A new manager learned that a software licence her team depended on was at risk in a budget review. Rather than accepting the outcome, she built a brief business case — the tool's contribution to output, time saved, and the cost of alternatives — and presented it to her director. The licence was retained. Her team's response was not just gratitude but a visible shift in how they experienced her as a leader: she had demonstrated that she would fight for what they needed.
Moment 4 Handling mistakes — yours and your team's
Every new manager will make mistakes. The question is not whether you will make them but how you will respond when you do. Managers who try to minimise, deflect or quietly move past their errors undermine trust faster than the original mistake ever would. Those who acknowledge errors openly — what happened, what they learned, what they are doing differently — demonstrate the kind of integrity that makes teams feel safe doing the same.
The same principle applies to your team's mistakes, with an important addition: your response to how your team members handle errors teaches them what kind of team you are building. If your instinct is punitive — focused on consequences and blame — you create a culture where people hide problems and avoid risks. If your instinct is curious — focused on understanding and learning — you create one where problems surface early and people feel safe to try things that might not work.

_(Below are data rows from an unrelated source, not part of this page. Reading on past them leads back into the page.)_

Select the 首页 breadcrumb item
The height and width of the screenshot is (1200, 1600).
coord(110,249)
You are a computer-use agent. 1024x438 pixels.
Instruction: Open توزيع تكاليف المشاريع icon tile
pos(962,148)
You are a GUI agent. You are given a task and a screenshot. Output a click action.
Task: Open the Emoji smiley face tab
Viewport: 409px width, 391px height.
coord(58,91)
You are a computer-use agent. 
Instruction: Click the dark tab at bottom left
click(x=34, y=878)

When a team member makes a significant mistake, before responding ask yourself: is my first instinct to find out what went wrong and help them avoid it again, or to determine consequences? The former is coaching; the latter is management by fear. Both can change behaviour in the short term. Only the former builds the kind of team where people take ownership, raise issues early and continuously improve.

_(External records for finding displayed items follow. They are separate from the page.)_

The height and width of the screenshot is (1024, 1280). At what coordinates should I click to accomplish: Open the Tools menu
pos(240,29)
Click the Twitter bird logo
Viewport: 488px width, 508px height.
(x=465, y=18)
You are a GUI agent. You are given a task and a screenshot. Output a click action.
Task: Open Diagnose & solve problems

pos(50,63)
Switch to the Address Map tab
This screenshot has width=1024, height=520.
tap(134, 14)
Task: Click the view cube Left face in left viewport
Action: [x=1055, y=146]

Moment 5 Balancing team wellbeing with business demands
New managers often feel caught between what their team needs and what the organisation demands. An urgent client request arrives when the team is already at capacity. A tight deadline requires weekend work that everyone will resent. A strategic priority emerges that makes three months of existing work redundant. These moments test your ability to make genuinely difficult decisions — ones with real trade-offs, where there may not be a clearly right answer.

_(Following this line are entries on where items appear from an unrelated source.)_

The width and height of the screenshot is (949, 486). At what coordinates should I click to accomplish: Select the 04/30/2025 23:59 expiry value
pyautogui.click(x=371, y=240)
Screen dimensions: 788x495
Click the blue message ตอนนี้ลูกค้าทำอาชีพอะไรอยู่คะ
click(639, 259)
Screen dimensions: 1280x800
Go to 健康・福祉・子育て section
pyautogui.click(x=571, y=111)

The approach that works best is transparency about the trade-off combined with genuine involvement of the team in solving it. "We have a new urgent priority and I want to think through with you how we handle it given where we are" is more likely to produce both a good solution and a team that feels respected than a unilateral decision delivered from above.
When a new priority emerges that creates conflict with existing commitments, be explicit about what needs to be deprioritised — not just what needs to be added. "We are going to take on X, which means Y moves to next quarter" is clearer and more respectful than simply adding X to an already full plate and hoping the team figures out how to absorb it. Making the trade-off explicit is both more honest and more manageable.
The bottom line
Your leadership reputation as a new manager will be built not in one defining moment but in the accumulation of how you handle many smaller ones. The five situations covered in this article — addressing underperformance, delivering difficult news, advocating for your team, handling mistakes and balancing competing demands — will all occur in your first six months. They are not exceptional events; they are the normal texture of management.
The managers who navigate them well are not those who never feel uncertain or uncomfortable in these moments. They are those who have thought through their values in advance — what kind of leader do I want to be? — and who act consistently from those values even when it would be easier not to. That consistency, over time, is what trust and reputation are made from.